The actor’s observed targeting focuses on Philippine alternative media outlets such as Bulatlat and Altermidya, as well as the human rights organization Karapatan, all of which are located within the Philippines. The sectors affected are media and human rights advocacy, with the geographic scope limited to the domestic environment. The strategic objective demonstrated by the incidents is the disruption of online services through distributed denial‑of‑service flooding, which rendered the target websites unreachable for extended periods. In addition to disruption, the actor conducted vulnerability scans using penetration‑testing tools, suggesting an intent to gather information about the targets’ network configurations alongside the service‑interference effort.

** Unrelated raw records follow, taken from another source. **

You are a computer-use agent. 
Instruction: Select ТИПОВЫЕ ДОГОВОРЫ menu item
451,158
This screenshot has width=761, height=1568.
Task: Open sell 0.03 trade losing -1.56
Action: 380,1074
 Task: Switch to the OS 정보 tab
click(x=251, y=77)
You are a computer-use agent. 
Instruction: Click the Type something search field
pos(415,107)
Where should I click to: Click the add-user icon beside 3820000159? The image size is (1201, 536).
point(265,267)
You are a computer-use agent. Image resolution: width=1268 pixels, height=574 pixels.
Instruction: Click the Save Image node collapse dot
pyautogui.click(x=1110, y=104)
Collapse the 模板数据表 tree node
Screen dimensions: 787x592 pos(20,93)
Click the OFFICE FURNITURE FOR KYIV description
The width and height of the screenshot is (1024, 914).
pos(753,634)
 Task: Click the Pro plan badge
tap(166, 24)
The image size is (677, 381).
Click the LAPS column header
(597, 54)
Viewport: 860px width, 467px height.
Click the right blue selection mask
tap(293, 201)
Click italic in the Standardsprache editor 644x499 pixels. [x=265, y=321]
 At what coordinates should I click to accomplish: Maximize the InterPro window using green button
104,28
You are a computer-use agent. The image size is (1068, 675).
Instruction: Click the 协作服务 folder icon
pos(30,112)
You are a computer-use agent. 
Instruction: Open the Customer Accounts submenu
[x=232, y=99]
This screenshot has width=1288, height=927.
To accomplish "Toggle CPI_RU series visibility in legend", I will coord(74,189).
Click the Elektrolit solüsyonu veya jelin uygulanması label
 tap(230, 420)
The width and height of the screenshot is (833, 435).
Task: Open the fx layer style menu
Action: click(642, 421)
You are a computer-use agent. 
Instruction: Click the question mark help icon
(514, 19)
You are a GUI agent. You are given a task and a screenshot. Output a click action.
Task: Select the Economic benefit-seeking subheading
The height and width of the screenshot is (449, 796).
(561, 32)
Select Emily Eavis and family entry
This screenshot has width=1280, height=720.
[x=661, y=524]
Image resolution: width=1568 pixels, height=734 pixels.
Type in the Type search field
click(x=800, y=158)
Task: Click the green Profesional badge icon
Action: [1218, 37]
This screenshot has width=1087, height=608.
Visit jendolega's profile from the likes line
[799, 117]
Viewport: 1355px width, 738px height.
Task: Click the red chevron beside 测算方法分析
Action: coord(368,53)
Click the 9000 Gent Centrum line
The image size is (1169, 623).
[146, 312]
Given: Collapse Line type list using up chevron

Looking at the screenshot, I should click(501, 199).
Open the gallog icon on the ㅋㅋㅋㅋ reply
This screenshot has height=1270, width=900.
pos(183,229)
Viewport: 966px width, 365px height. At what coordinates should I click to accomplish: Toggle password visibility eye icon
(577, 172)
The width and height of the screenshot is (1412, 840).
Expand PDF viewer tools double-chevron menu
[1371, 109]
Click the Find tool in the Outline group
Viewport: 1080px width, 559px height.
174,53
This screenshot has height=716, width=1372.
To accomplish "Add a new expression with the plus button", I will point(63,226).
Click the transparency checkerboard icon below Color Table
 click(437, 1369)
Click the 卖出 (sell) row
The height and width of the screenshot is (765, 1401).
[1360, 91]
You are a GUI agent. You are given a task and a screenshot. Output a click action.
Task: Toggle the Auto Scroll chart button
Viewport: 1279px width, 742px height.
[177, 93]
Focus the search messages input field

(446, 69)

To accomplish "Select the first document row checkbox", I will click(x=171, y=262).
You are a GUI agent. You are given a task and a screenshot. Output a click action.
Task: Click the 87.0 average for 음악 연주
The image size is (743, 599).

Noted tactics, techniques, and procedures include the deployment of DDoS traffic floods to overwhelm web servers and the use of vulnerability‑scanning tools such as Xerosecurity’s Sn1per to map attack surfaces. The actor leveraged IP addresses associated with the DOST, which were shared with other government agencies, to launch these scans from infrastructure tied to the Army’s intelligence office. The campaigns described in the reporting span a two‑month period in May and June 2021, with a prominent incident occurring on June 22 2021 when Bulatlat’s and Altermidya’s sites were flooded with junk traffic for several hours. These operations represent the publicly disclosed examples of the actor’s activity, highlighting a pattern of state‑linked cyber disruption aimed at critical domestic media and human rights voices.